Впереди, около паровоза, стреляли, — Самгин механически считал знакомые щелчки: два, один, три, два, один, один. При первом же выстреле Крэйтон зажег спичку, осветил Самгина и, тотчас погасив огонек, сказал вполголоса:
— Держите револьвер дулом вниз, у вас дрожат руки.
Самгин, опустив руку, зажал ее вместе с револьвером коленями.
— Бандиты? — догадался Крэйтон и, пробормотав:
«Вот — Америка!» — строго сказал: — Когда откроют дверь — стреляем вместе, — так?
— Да, да, — ответил Самгин, прислушиваясь к шуму в коридоре вагона и голосу, командовавшему за окном:
— Кондуктор, погаси фонарь! Кому я говорю, дура? Стрелять буду, — не болтай фонарем.
«Иноков… Это — Иноков. Второй раз!» — ошеломленно думал Самгин.
— Э, дура!
Хлопнул выстрел, звякнуло стекло, на щебень упало что-то металлическое, и раздался хриплый крик:
— Эй, вы, там! Башки из окон не высовывать, из вагонов не выходить!
Было странно слышать, что голос звучит как будто не сердито, а презрительно. В вагоне щелкали язычки замков, кто-то постучал в дверь купе.
— Не открывать! — строго сказал Крэйтон.
— Напали на поезд! — прокричал в коридоре истерический голосок. Самгину казалось, что всё еще стреляют. Он не был уверен в этом, но память его непрерывно воспроизводила выстрелы, похожие на щелчки замков.
Время тянулось необычно медленно, хотя движение в вагоне становилось шумнее, быстрее. За окном кто-то пробежал, скрипя щебнем, громко крикнув:
— Живо!
Самгин так крепко сжимал револьвер коленями, что у него заболела рука; он сунул оружие под ляжку себе и плотно прижал его к мякоти дивана.

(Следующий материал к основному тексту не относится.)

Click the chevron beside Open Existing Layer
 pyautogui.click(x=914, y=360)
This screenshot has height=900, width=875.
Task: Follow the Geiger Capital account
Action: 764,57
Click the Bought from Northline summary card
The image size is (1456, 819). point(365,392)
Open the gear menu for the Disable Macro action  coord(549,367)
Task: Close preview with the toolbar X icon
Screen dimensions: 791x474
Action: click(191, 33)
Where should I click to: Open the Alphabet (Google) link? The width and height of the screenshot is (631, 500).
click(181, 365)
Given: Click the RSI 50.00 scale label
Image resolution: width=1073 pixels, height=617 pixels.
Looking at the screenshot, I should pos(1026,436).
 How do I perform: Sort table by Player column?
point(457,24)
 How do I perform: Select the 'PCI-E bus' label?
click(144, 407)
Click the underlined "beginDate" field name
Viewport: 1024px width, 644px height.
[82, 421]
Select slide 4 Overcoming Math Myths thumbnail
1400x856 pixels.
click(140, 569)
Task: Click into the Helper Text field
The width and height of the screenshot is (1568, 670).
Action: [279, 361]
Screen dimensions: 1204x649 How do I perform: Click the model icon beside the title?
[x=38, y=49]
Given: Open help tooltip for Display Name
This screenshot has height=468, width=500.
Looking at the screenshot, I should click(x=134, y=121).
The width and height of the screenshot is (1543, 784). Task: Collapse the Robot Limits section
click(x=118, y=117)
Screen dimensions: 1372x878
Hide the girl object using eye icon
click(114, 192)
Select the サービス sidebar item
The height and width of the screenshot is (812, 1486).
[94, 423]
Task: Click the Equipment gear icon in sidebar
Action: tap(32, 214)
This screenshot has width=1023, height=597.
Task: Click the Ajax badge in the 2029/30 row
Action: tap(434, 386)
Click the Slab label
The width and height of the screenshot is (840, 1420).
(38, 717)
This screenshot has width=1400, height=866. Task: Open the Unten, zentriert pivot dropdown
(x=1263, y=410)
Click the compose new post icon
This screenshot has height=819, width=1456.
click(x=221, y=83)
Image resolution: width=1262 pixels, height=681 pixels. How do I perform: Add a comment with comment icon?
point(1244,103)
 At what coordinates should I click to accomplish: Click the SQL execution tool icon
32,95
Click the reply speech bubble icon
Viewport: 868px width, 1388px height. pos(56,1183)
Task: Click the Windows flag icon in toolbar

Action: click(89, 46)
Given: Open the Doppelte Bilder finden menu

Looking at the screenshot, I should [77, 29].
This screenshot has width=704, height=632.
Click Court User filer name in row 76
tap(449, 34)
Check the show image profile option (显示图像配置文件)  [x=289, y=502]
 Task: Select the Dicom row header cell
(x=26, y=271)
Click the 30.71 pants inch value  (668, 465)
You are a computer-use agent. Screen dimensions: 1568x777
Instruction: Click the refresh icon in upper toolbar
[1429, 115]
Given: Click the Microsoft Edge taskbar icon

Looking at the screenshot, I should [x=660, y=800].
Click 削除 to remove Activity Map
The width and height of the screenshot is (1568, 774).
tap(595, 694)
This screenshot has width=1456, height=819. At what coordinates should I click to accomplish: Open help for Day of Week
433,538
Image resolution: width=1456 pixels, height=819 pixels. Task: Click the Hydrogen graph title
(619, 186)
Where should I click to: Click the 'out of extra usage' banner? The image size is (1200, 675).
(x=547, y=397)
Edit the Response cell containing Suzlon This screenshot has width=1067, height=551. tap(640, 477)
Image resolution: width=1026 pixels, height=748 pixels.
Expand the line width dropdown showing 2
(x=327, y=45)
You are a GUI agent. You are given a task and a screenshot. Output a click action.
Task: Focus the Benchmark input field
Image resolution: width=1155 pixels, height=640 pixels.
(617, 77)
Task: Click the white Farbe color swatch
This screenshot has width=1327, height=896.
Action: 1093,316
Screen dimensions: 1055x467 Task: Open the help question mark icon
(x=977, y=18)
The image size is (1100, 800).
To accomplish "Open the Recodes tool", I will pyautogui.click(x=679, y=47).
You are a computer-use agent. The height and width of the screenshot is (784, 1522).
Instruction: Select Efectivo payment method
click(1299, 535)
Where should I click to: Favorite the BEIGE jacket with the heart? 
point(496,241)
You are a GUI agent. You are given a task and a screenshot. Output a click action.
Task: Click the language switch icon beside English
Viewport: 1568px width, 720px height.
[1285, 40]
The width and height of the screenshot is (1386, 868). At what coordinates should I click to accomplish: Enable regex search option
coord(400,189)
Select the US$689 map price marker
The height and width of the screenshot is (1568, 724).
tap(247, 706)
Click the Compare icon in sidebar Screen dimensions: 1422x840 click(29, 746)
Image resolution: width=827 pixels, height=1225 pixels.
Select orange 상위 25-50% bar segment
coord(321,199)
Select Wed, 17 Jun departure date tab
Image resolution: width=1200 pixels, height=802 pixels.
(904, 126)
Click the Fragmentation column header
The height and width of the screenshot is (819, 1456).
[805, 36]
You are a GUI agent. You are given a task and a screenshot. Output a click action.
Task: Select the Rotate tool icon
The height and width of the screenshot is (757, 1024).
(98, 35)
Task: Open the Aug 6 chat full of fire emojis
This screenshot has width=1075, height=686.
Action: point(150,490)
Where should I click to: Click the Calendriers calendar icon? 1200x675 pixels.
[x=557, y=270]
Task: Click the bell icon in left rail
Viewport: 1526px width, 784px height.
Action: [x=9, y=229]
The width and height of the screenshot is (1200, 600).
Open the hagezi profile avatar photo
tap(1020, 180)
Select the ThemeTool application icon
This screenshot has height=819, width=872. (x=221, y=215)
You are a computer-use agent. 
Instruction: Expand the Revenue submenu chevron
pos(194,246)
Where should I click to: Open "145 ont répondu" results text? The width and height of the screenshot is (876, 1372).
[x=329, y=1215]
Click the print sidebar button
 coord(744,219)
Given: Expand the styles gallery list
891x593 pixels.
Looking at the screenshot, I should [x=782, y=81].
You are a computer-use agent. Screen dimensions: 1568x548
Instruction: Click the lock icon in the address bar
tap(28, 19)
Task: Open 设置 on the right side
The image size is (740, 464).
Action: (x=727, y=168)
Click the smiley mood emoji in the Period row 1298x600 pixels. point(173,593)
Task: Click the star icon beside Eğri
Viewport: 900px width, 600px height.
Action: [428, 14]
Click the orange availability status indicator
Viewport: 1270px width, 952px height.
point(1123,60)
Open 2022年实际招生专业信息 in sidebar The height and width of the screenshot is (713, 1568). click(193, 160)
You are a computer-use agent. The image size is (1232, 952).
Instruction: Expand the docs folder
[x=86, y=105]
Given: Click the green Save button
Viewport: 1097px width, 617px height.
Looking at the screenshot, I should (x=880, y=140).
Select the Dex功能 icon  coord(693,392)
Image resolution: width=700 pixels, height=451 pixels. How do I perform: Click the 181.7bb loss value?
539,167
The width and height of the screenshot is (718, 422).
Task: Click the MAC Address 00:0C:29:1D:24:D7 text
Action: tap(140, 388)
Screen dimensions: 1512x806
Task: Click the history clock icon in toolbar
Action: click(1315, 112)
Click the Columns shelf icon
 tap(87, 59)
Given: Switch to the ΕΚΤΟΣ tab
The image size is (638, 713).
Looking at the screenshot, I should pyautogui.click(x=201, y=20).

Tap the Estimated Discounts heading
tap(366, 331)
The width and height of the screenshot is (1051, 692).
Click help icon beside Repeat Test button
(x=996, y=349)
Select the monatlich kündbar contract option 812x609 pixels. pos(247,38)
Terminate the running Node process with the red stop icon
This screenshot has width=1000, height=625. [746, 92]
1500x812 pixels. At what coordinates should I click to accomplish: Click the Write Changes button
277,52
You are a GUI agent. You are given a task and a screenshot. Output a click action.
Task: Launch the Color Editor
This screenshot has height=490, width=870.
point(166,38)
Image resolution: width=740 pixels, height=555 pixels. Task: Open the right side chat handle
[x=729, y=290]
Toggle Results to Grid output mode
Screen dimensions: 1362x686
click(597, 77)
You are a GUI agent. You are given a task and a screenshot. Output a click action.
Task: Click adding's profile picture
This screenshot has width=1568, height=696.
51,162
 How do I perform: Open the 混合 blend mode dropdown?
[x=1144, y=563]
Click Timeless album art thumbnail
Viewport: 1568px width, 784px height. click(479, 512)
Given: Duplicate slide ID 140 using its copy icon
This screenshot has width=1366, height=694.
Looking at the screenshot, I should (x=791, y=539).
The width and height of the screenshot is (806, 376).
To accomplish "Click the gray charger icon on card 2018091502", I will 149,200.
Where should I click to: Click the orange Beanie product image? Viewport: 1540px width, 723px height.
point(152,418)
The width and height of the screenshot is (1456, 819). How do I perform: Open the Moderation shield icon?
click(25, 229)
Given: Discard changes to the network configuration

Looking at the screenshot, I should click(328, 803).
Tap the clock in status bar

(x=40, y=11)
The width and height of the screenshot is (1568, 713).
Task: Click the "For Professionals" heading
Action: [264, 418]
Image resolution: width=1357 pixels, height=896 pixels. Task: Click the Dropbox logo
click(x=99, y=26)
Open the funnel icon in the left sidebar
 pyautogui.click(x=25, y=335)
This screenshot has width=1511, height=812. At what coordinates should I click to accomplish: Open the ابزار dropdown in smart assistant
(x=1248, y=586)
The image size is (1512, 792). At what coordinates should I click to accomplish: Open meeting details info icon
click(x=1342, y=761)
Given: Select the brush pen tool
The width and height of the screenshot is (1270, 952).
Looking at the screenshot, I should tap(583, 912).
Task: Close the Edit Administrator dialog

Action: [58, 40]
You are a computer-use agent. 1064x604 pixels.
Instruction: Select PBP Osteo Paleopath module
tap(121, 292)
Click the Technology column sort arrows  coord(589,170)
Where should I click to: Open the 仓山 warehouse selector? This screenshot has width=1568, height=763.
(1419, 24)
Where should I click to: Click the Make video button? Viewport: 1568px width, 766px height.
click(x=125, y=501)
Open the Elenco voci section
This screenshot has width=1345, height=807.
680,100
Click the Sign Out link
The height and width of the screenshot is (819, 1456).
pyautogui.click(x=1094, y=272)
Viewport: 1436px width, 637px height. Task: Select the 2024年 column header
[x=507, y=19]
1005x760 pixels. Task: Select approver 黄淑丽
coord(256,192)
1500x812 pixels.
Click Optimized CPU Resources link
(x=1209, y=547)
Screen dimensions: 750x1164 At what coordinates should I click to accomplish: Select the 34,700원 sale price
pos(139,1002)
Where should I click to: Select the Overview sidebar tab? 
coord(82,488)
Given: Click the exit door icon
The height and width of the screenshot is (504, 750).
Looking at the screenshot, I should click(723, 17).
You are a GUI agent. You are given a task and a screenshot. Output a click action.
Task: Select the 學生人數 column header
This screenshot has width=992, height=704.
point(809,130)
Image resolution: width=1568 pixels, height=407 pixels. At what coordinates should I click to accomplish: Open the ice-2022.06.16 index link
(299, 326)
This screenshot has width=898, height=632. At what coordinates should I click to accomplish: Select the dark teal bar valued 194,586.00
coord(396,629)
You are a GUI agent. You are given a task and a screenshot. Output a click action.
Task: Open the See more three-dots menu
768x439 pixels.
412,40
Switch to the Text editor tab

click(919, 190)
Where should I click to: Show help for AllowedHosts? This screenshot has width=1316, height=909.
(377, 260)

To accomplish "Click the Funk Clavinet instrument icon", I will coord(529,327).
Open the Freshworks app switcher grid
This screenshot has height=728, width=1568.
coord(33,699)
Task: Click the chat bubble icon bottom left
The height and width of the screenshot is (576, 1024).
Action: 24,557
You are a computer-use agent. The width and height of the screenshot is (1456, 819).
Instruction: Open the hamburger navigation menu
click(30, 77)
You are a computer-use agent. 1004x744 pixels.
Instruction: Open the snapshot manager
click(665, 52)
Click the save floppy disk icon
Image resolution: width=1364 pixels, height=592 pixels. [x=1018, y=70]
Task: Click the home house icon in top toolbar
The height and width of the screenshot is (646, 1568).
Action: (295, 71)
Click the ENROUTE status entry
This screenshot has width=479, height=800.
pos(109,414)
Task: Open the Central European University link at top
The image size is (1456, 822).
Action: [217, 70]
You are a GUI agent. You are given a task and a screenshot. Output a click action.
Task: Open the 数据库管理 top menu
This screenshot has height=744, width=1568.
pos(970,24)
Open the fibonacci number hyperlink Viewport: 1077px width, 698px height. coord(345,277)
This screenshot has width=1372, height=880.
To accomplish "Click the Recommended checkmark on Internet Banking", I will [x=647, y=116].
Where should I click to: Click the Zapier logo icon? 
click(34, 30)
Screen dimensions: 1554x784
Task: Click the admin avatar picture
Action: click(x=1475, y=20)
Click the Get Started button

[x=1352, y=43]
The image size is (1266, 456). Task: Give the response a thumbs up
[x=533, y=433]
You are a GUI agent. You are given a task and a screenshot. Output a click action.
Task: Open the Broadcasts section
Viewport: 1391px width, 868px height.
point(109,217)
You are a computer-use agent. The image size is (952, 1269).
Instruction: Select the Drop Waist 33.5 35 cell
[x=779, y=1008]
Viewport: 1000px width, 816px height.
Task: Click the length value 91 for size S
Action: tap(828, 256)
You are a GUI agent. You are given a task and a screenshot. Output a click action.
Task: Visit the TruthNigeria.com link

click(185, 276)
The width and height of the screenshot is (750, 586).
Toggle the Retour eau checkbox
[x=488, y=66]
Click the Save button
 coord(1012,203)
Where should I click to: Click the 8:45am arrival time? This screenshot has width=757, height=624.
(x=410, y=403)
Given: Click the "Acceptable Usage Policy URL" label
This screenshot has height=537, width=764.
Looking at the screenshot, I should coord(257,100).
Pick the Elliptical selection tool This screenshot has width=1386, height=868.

— Странно, — сказал Крэйтон. — Они не торопятся, эти ваши бандиты.
Судорожно вздыхал и шипел пар под вагоном, — было несколько особенно длинных секунд, когда Самгин не слышал ни звука, кроме этого шипения, а потом, около вагона, заговорили несколько голосов, и один, особенно громко, сказал:
— Здесь, в этом!
— Не выпускать никого!
Вагон осторожно дернуло, брякнули сцепления, Крэйтон приподнял занавеску окна; деревья за окном шевелились, точно стирая тьму со стекла, мутно проплыло пятно просеки, точно дорога к свету.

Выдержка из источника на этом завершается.